Siyi Chen, Laura Bennet and Ailsa L. McGregor

Background and Purpose: CSF-1R-EGFP (‘MacGreen’) transgenic mice carry an enhanced green fluorescent protein (EGFP) reporter gene in monocyte and macrophage populations. MacGreen mice have been used as a model system to investigate macrophage development and function. The current study investigated brain inflammation following experimental stroke.
Methods: MacGreen mice were subjected to transient middle cerebral artery occlusion and neurological deficit and ischemic damage compared to C57Bl/6j mice. EGFP expression was also characterized at 24h and 7 and 35 days post stroke in MacGreen mice.

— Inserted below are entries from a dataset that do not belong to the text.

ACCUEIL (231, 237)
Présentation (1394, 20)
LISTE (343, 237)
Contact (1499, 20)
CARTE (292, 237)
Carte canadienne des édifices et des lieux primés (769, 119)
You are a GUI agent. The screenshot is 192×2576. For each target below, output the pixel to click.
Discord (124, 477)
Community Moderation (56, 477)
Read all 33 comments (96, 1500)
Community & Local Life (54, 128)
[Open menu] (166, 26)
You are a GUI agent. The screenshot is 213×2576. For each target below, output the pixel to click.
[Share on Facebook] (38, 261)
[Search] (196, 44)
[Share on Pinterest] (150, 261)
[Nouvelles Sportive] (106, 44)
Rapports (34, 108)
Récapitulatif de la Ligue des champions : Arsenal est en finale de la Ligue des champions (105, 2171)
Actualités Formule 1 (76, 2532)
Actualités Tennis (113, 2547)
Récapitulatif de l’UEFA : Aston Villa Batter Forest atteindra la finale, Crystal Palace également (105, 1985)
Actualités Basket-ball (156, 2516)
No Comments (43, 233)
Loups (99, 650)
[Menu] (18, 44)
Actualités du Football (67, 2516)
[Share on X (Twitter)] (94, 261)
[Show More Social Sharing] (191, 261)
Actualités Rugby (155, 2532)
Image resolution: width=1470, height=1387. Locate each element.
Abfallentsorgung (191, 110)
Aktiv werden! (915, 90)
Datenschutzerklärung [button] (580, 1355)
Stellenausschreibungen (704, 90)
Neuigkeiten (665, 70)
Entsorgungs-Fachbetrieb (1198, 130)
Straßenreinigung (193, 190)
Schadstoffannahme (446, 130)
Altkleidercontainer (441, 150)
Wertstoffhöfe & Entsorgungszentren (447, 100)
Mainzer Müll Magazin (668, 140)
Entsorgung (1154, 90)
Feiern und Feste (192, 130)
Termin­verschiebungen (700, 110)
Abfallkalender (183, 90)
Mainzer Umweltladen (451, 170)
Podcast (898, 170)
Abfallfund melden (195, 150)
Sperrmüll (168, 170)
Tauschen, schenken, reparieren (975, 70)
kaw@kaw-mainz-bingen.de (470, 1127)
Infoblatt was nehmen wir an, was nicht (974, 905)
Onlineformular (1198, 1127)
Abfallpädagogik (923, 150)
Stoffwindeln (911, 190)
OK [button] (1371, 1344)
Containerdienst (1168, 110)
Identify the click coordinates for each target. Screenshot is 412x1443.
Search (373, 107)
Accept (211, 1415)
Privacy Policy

Results: MacGreen mice show a comparable response to ischemia and progression of damage to C57Bl/6j mice. Inflammation was related to stroke severity at both acute (24h) time points and several weeks (35 days) after experimental stroke. The increased EGFP signal in the ipsilateral hemisphere post stroke was attributed to both increased cell density and increased cell size. EGFP positive cells co-labelled with the microglia/macrophage marker Iba1 and changes in the morphology of these cells from 24h to 7 and 35 days suggest temporal changes in the function of microglia/macrophages within ischemic regions.
Conclusion: MacGreen provide a clinically relevant platform in which to investigate the role of inflammation in the pathogenesis and recovery from stroke.